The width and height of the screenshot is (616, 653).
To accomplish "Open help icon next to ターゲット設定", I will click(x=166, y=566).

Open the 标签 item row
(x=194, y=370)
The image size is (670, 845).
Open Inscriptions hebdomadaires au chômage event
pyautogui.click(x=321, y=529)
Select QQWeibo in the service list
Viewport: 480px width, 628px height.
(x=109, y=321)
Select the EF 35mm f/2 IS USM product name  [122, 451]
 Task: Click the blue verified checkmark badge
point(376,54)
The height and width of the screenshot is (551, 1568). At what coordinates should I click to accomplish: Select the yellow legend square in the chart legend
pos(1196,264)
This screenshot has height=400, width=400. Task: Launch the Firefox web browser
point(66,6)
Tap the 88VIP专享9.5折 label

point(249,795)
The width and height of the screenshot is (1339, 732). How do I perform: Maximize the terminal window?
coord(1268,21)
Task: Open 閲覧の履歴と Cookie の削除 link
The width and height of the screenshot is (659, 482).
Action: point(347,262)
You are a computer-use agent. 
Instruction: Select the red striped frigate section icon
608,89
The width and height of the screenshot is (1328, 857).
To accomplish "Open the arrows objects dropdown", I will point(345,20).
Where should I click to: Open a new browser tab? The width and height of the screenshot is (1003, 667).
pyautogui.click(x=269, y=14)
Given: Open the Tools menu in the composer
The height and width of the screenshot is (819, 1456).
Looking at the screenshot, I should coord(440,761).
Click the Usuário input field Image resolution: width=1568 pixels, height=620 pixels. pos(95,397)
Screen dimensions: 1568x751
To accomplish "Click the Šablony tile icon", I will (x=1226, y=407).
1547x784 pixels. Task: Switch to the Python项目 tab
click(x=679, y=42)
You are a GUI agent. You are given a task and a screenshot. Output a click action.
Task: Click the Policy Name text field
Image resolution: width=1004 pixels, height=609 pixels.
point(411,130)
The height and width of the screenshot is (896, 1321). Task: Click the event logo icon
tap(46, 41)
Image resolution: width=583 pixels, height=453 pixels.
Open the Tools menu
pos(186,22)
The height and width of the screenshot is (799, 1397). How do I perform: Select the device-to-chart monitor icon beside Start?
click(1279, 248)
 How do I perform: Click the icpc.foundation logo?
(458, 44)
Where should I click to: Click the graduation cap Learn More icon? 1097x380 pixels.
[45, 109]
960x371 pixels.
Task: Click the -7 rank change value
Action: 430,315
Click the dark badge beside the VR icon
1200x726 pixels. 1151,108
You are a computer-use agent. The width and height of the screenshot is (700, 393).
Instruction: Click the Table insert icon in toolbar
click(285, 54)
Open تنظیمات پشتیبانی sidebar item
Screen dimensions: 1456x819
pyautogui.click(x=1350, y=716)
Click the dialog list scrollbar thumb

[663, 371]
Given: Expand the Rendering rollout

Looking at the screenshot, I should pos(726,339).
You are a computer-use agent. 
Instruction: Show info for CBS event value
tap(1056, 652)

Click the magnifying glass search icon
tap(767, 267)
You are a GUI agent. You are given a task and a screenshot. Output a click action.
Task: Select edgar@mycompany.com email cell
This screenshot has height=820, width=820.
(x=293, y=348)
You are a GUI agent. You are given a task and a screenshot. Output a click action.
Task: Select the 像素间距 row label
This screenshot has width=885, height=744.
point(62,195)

————

> Task directions
Repeat all of the records, letter for letter.

> Answer for the task
The width and height of the screenshot is (616, 653).
To accomplish "Open help icon next to ターゲット設定", I will click(x=166, y=566).

Open the 标签 item row
(x=194, y=370)
The image size is (670, 845).
Open Inscriptions hebdomadaires au chômage event
pyautogui.click(x=321, y=529)
Select QQWeibo in the service list
Viewport: 480px width, 628px height.
(x=109, y=321)
Select the EF 35mm f/2 IS USM product name  [122, 451]
 Task: Click the blue verified checkmark badge
point(376,54)
The height and width of the screenshot is (551, 1568). At what coordinates should I click to accomplish: Select the yellow legend square in the chart legend
pos(1196,264)
This screenshot has height=400, width=400. Task: Launch the Firefox web browser
point(66,6)
Tap the 88VIP专享9.5折 label

point(249,795)
The width and height of the screenshot is (1339, 732). How do I perform: Maximize the terminal window?
coord(1268,21)
Task: Open 閲覧の履歴と Cookie の削除 link
The width and height of the screenshot is (659, 482).
Action: point(347,262)
You are a computer-use agent. 
Instruction: Select the red striped frigate section icon
608,89
The width and height of the screenshot is (1328, 857).
To accomplish "Open the arrows objects dropdown", I will point(345,20).
Where should I click to: Open a new browser tab? The width and height of the screenshot is (1003, 667).
pyautogui.click(x=269, y=14)
Given: Open the Tools menu in the composer
The height and width of the screenshot is (819, 1456).
Looking at the screenshot, I should coord(440,761).
Click the Usuário input field Image resolution: width=1568 pixels, height=620 pixels. pos(95,397)
Screen dimensions: 1568x751
To accomplish "Click the Šablony tile icon", I will (x=1226, y=407).
1547x784 pixels. Task: Switch to the Python项目 tab
click(x=679, y=42)
You are a GUI agent. You are given a task and a screenshot. Output a click action.
Task: Click the Policy Name text field
Image resolution: width=1004 pixels, height=609 pixels.
point(411,130)
The height and width of the screenshot is (896, 1321). Task: Click the event logo icon
tap(46, 41)
Image resolution: width=583 pixels, height=453 pixels.
Open the Tools menu
pos(186,22)
The height and width of the screenshot is (799, 1397). How do I perform: Select the device-to-chart monitor icon beside Start?
click(1279, 248)
 How do I perform: Click the icpc.foundation logo?
(458, 44)
Where should I click to: Click the graduation cap Learn More icon? 1097x380 pixels.
[45, 109]
960x371 pixels.
Task: Click the -7 rank change value
Action: 430,315
Click the dark badge beside the VR icon
1200x726 pixels. 1151,108
You are a computer-use agent. The width and height of the screenshot is (700, 393).
Instruction: Click the Table insert icon in toolbar
click(285, 54)
Open تنظیمات پشتیبانی sidebar item
Screen dimensions: 1456x819
pyautogui.click(x=1350, y=716)
Click the dialog list scrollbar thumb

[663, 371]
Given: Expand the Rendering rollout

Looking at the screenshot, I should pos(726,339).
You are a computer-use agent. 
Instruction: Show info for CBS event value
tap(1056, 652)

Click the magnifying glass search icon
tap(767, 267)
You are a GUI agent. You are given a task and a screenshot. Output a click action.
Task: Select edgar@mycompany.com email cell
This screenshot has height=820, width=820.
(x=293, y=348)
You are a GUI agent. You are given a task and a screenshot. Output a click action.
Task: Select the 像素间距 row label
This screenshot has width=885, height=744.
point(62,195)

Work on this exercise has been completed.